## begin Data supplied

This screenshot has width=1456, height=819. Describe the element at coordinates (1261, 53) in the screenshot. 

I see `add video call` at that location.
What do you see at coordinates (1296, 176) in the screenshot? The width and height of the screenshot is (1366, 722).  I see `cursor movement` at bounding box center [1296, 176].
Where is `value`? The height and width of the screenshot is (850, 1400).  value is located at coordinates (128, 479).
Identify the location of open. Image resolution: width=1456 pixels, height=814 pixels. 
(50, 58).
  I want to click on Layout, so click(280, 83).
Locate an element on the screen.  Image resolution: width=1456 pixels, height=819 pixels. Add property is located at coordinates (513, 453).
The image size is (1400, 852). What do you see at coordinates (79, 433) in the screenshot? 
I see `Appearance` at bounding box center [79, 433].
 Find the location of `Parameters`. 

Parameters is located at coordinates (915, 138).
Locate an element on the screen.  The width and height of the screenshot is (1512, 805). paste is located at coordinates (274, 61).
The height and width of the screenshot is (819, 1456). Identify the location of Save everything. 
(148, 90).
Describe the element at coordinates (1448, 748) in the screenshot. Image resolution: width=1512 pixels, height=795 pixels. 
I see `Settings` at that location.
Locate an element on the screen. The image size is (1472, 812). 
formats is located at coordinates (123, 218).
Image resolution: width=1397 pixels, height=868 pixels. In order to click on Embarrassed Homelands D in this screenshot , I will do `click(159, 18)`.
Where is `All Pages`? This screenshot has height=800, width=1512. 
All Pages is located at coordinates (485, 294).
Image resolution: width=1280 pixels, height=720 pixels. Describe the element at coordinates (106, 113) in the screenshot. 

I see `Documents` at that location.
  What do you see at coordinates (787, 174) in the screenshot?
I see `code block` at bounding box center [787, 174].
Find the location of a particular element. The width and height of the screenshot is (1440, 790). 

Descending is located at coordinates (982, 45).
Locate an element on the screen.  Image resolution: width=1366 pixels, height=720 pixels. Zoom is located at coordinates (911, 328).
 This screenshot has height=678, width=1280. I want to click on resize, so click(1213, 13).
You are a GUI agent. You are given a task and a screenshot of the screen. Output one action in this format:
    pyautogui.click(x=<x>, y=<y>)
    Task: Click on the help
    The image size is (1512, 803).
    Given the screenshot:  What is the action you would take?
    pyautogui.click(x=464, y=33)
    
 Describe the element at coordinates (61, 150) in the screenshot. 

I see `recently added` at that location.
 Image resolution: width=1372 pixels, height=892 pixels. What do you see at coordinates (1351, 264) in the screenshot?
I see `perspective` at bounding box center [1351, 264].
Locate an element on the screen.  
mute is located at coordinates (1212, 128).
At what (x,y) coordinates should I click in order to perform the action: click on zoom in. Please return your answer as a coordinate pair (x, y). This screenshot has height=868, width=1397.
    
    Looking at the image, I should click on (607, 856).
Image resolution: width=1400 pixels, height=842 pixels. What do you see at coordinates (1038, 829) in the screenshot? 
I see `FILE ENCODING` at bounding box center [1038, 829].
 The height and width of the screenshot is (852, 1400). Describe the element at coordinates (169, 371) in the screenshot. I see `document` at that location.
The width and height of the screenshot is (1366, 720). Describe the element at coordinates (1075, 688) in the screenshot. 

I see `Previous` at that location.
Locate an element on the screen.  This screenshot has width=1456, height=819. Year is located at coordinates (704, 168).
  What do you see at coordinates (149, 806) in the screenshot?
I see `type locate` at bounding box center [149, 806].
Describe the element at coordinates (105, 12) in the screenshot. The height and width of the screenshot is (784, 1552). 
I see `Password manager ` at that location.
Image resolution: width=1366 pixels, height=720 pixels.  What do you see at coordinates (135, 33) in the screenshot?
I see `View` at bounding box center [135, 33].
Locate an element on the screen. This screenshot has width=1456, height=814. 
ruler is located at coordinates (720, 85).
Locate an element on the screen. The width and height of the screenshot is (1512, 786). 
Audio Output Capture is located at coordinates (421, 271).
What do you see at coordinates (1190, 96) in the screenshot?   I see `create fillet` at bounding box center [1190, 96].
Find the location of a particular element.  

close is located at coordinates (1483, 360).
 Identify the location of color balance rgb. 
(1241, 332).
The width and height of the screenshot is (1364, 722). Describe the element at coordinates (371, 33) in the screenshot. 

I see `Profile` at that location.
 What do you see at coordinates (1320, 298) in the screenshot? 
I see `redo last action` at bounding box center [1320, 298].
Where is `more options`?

## end Data supplied

Reproduce the entries word for word, everything from the very start of the entries down through the line that contains "coordinates (128, 479).", with that line included.

This screenshot has width=1456, height=819. Describe the element at coordinates (1261, 53) in the screenshot. 

I see `add video call` at that location.
What do you see at coordinates (1296, 176) in the screenshot? The width and height of the screenshot is (1366, 722).  I see `cursor movement` at bounding box center [1296, 176].
Where is `value`? The height and width of the screenshot is (850, 1400).  value is located at coordinates (128, 479).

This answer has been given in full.